Rossi-Hansberg’s research studies topics in macroeconomics, international trade, organizational economics, as well as regional and urban economics. His research has proposed theories and uncovered empirical evidence that describes and predicts how economic activity is organized and distributed across space and time, and how firms change their organizational structure depending on their characteristics and the environment they face. Some of his best-known work has studied the effect of offshoring on domestic wages, the internal structure of cities and the policies to improve them, and the role played by migration in the evolution of the world economy. Lately his work has focused on explaining the location decision of agents and its persistence, and well as on understanding the impact of climate change on the distribution of economic activity.

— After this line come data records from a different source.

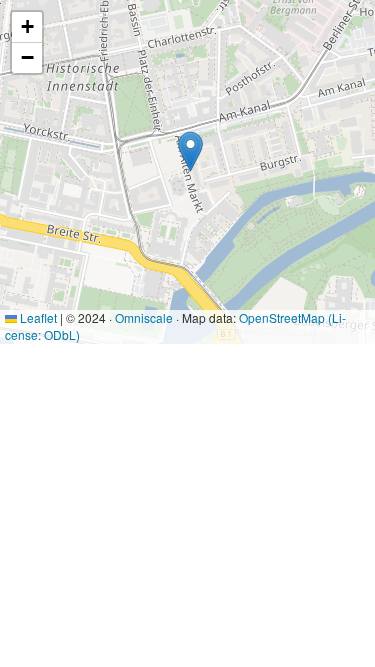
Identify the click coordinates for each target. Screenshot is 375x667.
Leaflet (37, 317)
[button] (190, 151)
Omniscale (144, 317)
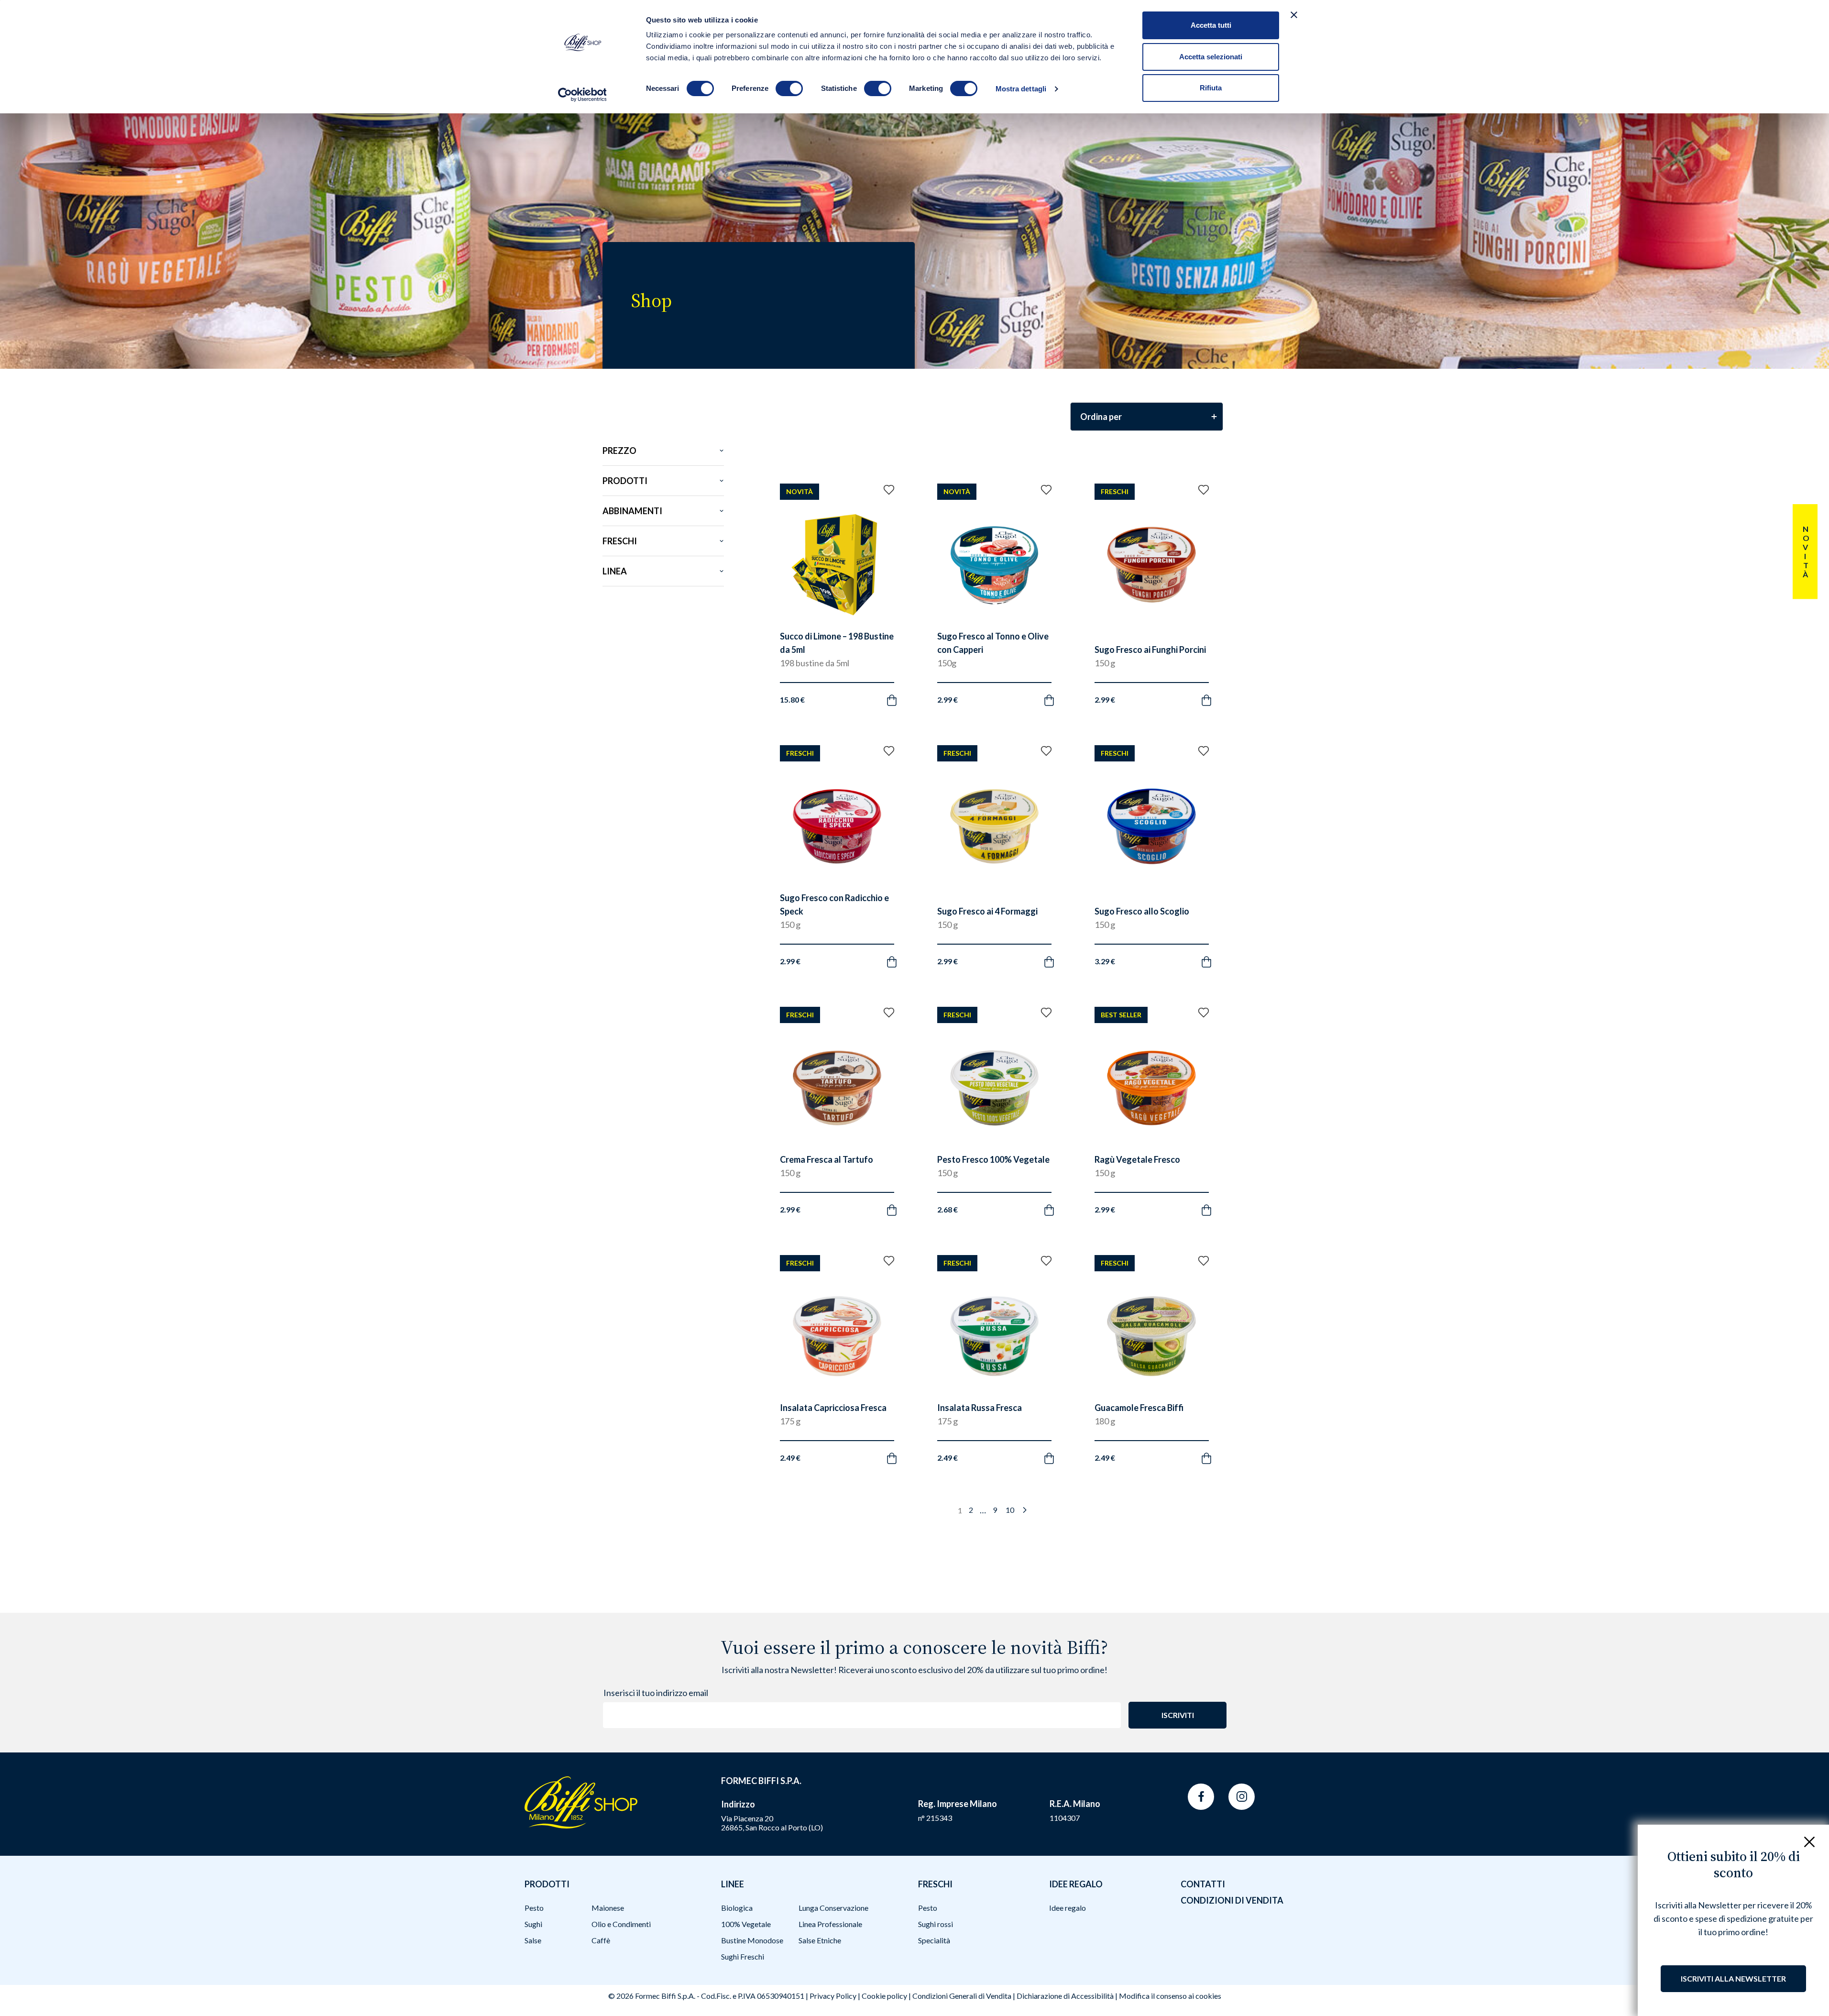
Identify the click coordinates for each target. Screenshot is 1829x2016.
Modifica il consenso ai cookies (1170, 1995)
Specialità (934, 1940)
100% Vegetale (746, 1923)
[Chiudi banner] (1294, 14)
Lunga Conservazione (833, 1907)
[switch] (789, 88)
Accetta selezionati (1210, 57)
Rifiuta (1211, 88)
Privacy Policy (833, 1995)
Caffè (600, 1940)
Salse (533, 1940)
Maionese (607, 1907)
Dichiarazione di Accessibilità (1065, 1995)
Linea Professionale (830, 1923)
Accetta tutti (1211, 25)
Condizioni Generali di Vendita (961, 1995)
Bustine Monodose (752, 1940)
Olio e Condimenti (621, 1923)
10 (1010, 1509)
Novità (1805, 551)
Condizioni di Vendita (1232, 1900)
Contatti (1203, 1884)
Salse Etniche (820, 1940)
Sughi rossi (935, 1923)
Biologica (737, 1907)
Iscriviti (1177, 1714)
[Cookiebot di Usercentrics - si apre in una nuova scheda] (582, 95)
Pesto (534, 1907)
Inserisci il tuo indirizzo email (655, 1692)
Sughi (533, 1923)
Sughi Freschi (742, 1956)
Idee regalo (1067, 1907)
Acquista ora (827, 688)
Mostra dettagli (1021, 89)
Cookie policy (884, 1995)
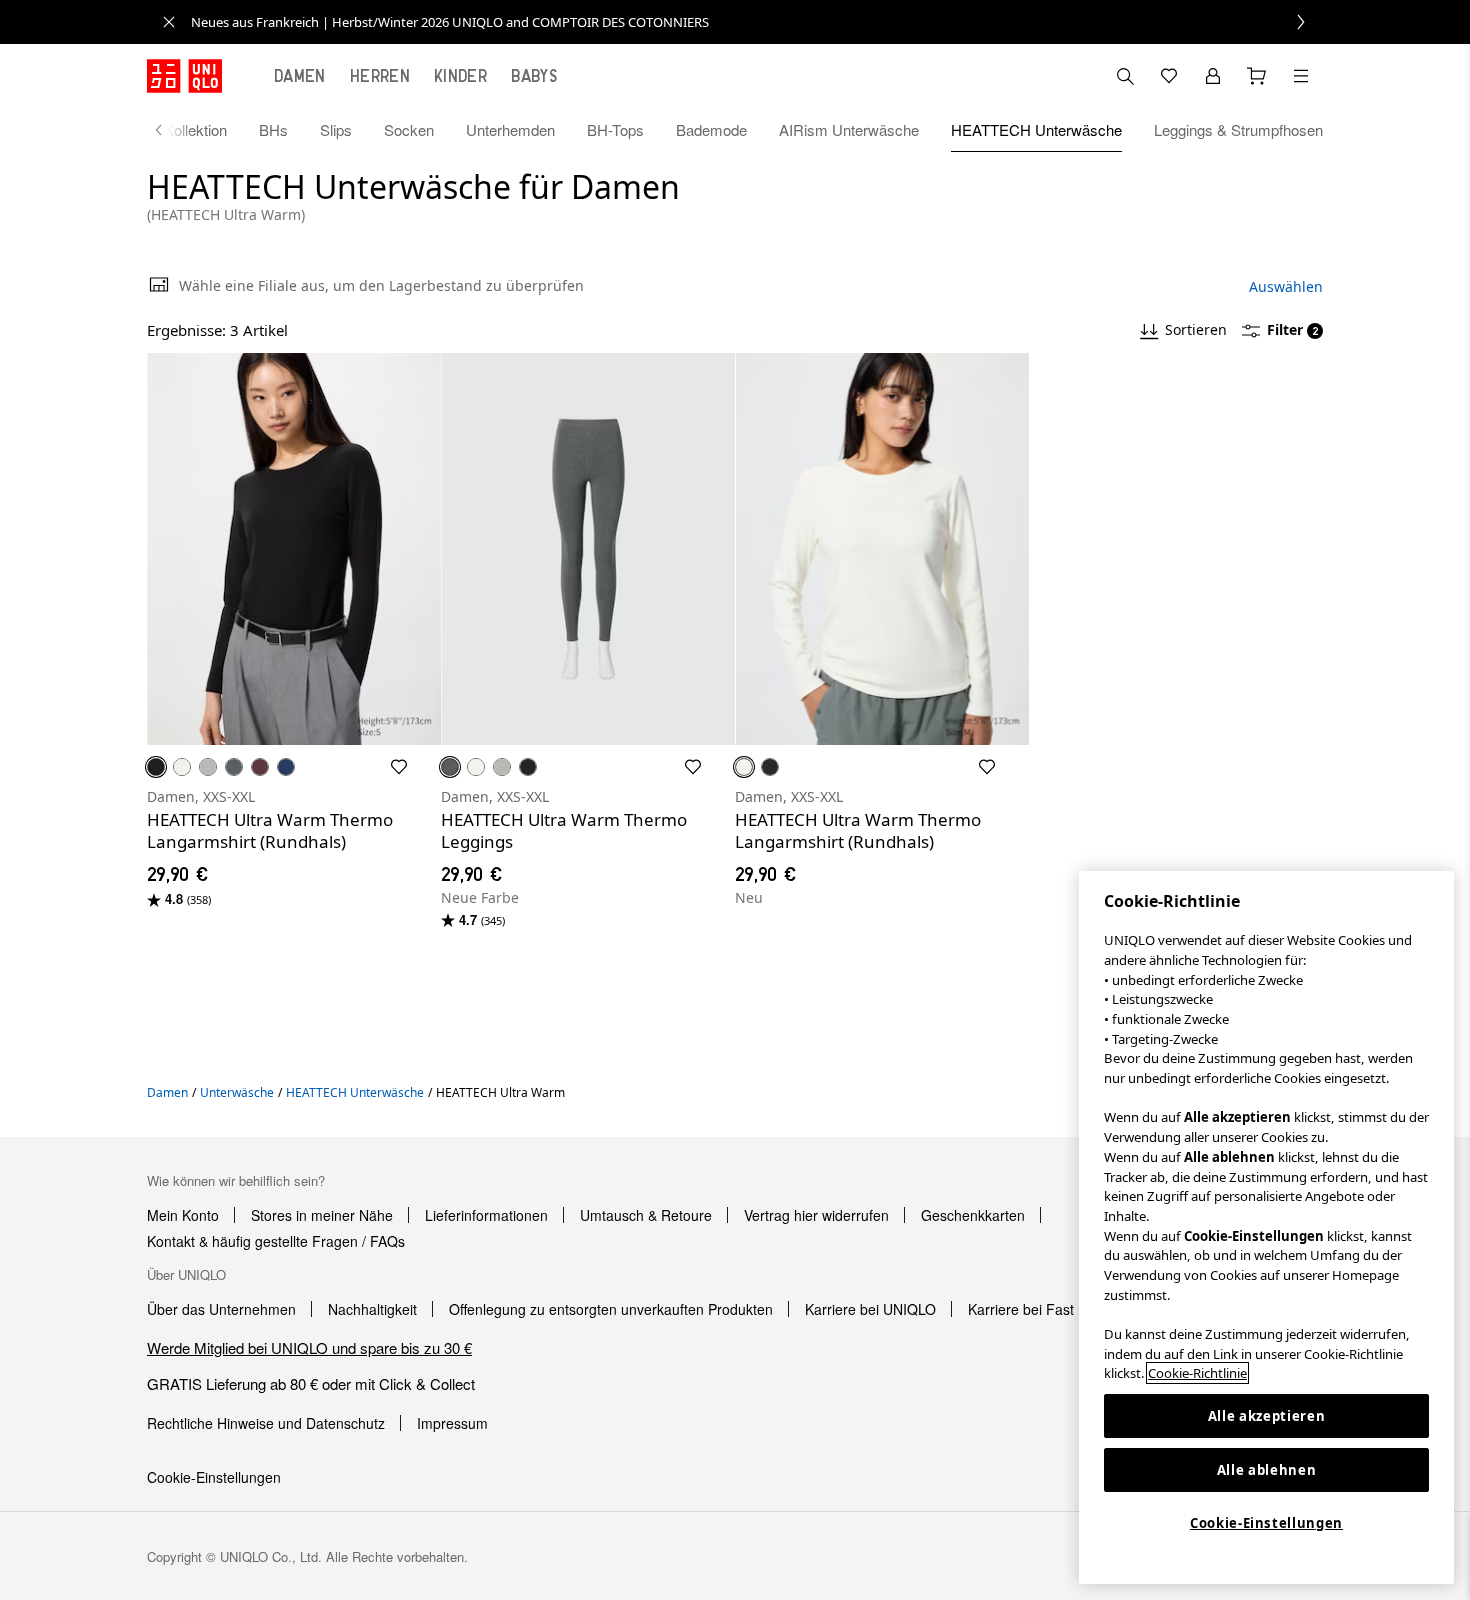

Rossi-Hansberg’s is a fellow of the Econometric Society, a Sloan Fellowship recipient, and was awarded the August Lösch and Geoffrey Hewings Pizes in 2010 for his work on urban economics. His work has been published in all major journals in economics including the American Economic Review, Econometrica, the Quarterly Journal of Economics, the Journal of Political Economy, and the Review of Economic Studies.
Rossi-Hansberg has taught courses in macroeconomics, international trade, and urban economics at Princeton University, Stanford University, and the University of Chicago. Outside of the university-setting, he serves as a research associate at the National Bureau of Economic Research and as research fellow at the Center for Economic and Policy Research.
Rossi-Hansberg earned a PhD in economics from the University of Chicago. Additionally, he holds both a MA and a BA in economics from ITAM, Mexico.